Friday, Jan. 20, 1967

Losing Bet

For a tumultuous 30 minutes every afternoon, traders mill around a closed-off corbeille on the Paris Bourse to buy and sell gold for French banks. Much of the activity centers on a hoary, 20-franc gold piece known as the Napoleon--and when the market opened last week, an unprecedented buying spree sent the Napoleon's price soaring to its highest level in 15 years. At 50.4 francs ($10.29), the coin was selling for a whopping 57% more than its gold content is worth at official world prices.

Such dubious investments have always had a special appeal for the gold-hoarding French. As a result, perhaps one-eighth of the estimated $30 billion worth of privately held gold in the world is now in French hands. One reason is that many Frenchmen see gold as a hedge against the kind of devaluation that plagued the franc after World War II.

Beyond that, their hoarding has been encouraged by the example of their own government, which in early 1965 started siphoning gold away from the U.S. as part of Charles de Gaulle's offensive against the dollar.

Still Pressuring. By cashing in its dollars for bullion at a $54-million-a-month rate, France has aggravated the U.S. gold drain, weakened confidence in paper currency in general, and touched off a worldwide wave of speculation in gold. The resulting gold scarcity has left the free world's official monetary reserves--for the most part bullion and dollars--annoyingly tight. Last week the International Monetary Fund reported that worldwide reserves increased by a scant $460 million during the first nine months of 1966.
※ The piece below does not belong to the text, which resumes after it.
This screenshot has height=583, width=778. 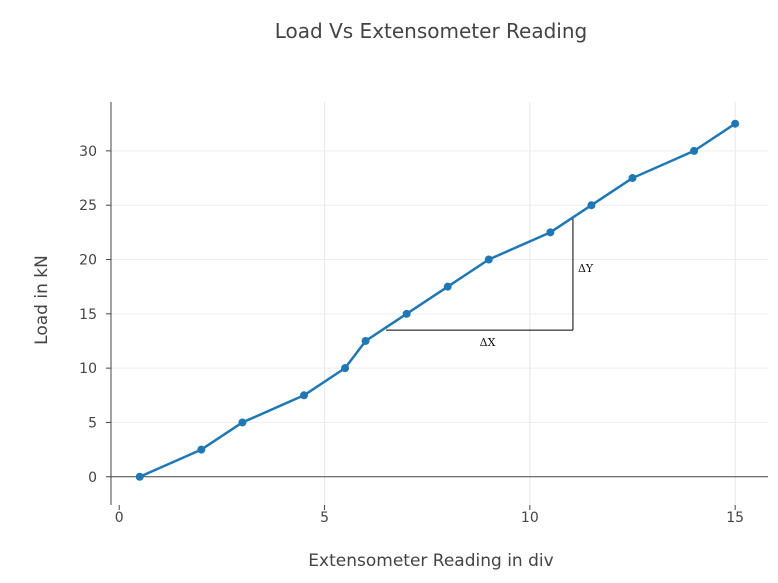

Though a deteriorating balance-of-trade position forced France to halt its bullion purchases last fall, the De Gaulle government has found other ways to keep up its pressure on the dollar. This month, in an interview with Paris' Le Monde, French Finance Minister Michel Debre obliquely suggested that one possible way to assure more international liquidity is to raise the official world price of gold, which has been fixed at $35 an ounce since 1934. Debre's remarks, in which he neglected to point out that nothing has aggravated the liquidity problem more than France's hoarding, ignited last week's surge of activity in the Bourse's gold market; in purchasing Napoleons at inflated prices, investors were betting, in effect, that the official world price will rise.

"Completely Unacceptable." Forthe foreseeable future, that is a losing bet. For one thing, most of the world's governments and central banks are against a gold price increase. Moreover, no increase is possible without the acquiescence of the U.S., which guarantees to sell gold at $35, still has $13 billion in gold reserves to back up its word. And the U.S. is determined to resist a move that would have the effect of devaluing the dollar. "Any suggestion that the price of gold be raised," said a Treasury Department official last week, "is completely unacceptable."